My suite of texts and images NONAGON FOR THE DEAD WHO ARE ABOUT TO RISE has been published by one of my favorite journals, Numero Cinq. You can read it here. You can learn more about the project on my website here

Quintan Ana Wikswo performing her performance NONAGON FOR THE DEAD WHO ARE ABOUT TO RISE (c) 2017. Radical Abicus, Santa Fe. with Arthur Kell on bass.

I created this ritual in response to the invisibility of resistance workers from our continent’s cultural memory – ancestors’ death, grave, and burial sites that are unmemorialized, obscured, and desecrated – specifically the activists represented by AIM, SCLC, the Black Panthers, Black Lives Matters, the Chiricahua Apaches, Idle No More, and others.

“Nonagon for the Dead who are Rising” is a call to resurrection for all agitators who continue – after death – to challenge and resist the loss of agency in our psyches, minds, and bodies. It is a ritual for the living with the purpose of transformation into beings of resistance, revolution and liberation.

A nonagon is a nine-sided polygon, represented by nine stories, nine locks of hair, and nine stones gathered from colonialist massacre sites. These stones conjure the resting sites of dead resistance activists who fought colonialism and genocide. Each of the stones are attached to me, the performer, through a network of colored woolen weaving yarns, which I use to pull apart the grave stones as I recite each of the nine resurrection texts.

As each stone is pulled away, I cut off 1/9th of my hair – invoking the cultural power of hair. I shaved my head after surviving a hate crime rape and kidnapping. At Indian Schools, Native children’s hair was forcibly shaved.

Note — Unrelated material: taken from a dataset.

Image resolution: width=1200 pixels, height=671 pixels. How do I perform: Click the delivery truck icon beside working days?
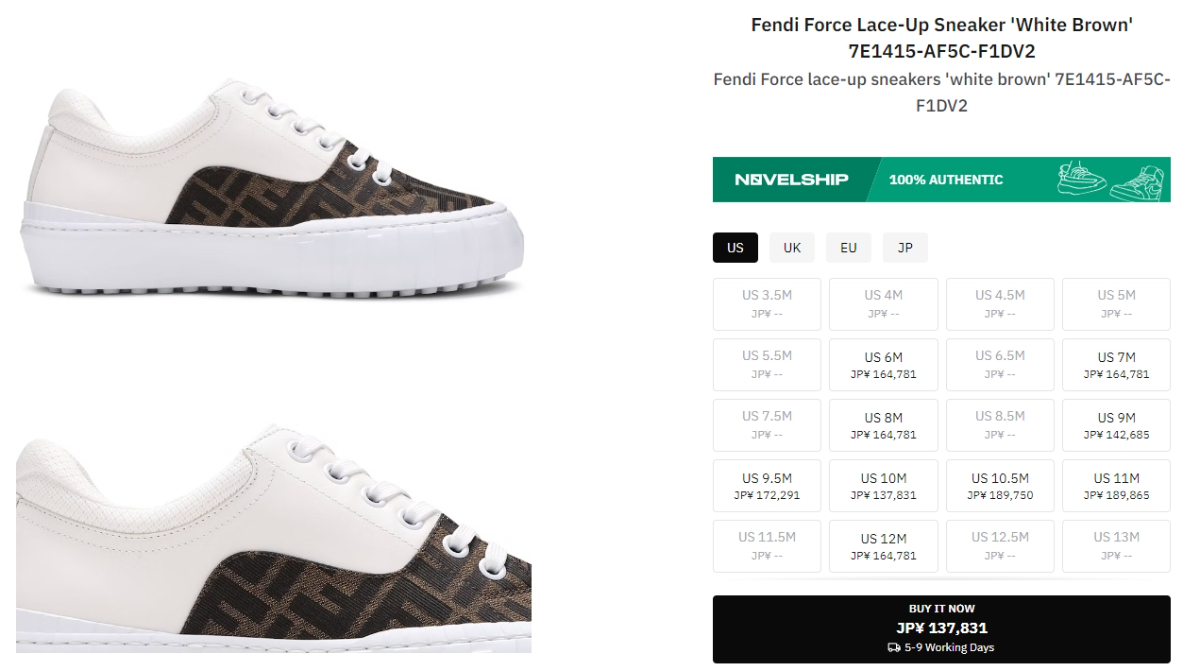(894, 647)
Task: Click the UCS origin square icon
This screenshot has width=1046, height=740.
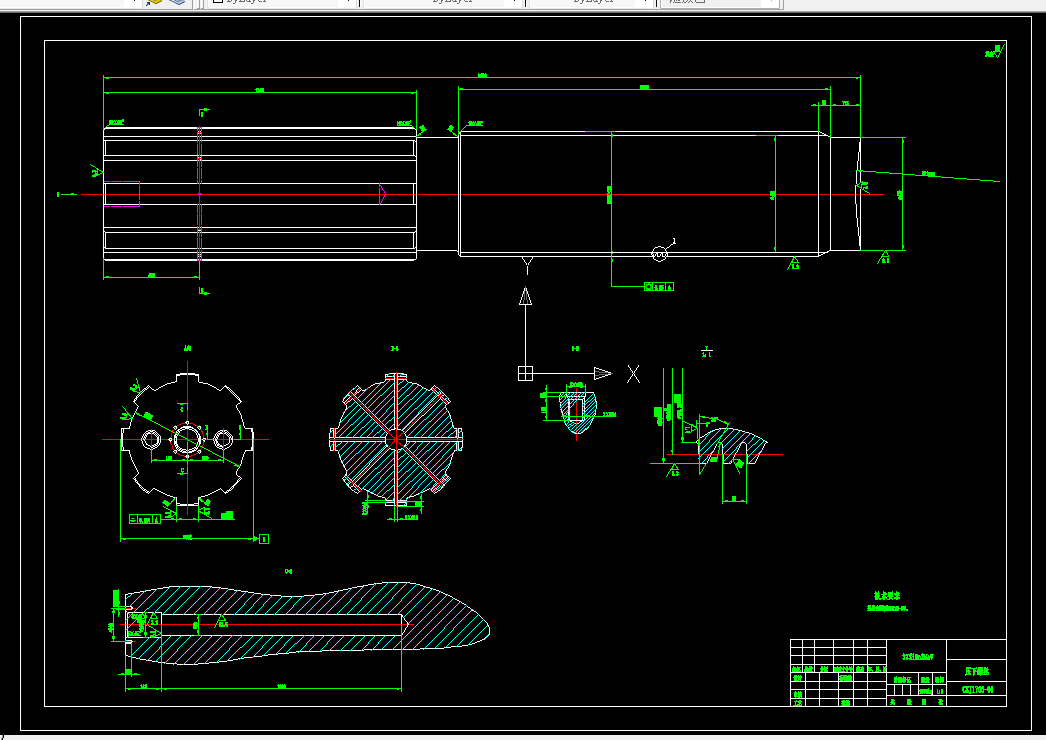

Nazis shaved the bodies of all concentration camp prisoners. Scalping in many Indigenous traditions was a practice of war. Soldiers entering the US Military are required to shave their heads. Yet displaying our hair in its natural form is a key act in every resistance movement.   

“Nonagon” forms a polygon of abstract conceptual rituals inhabiting the emotional and tactical landscapes of colonialism, genocide, femicide, identity predation, and our resulting anger, grief and resistance. It demands the memory of our individual experiences of survival and resistance to unite with the necessity of intersectional protection and connection. It creates a communal embodied and disembodied space with the dead who are living, the living who are dead…and the strings that weave us all together.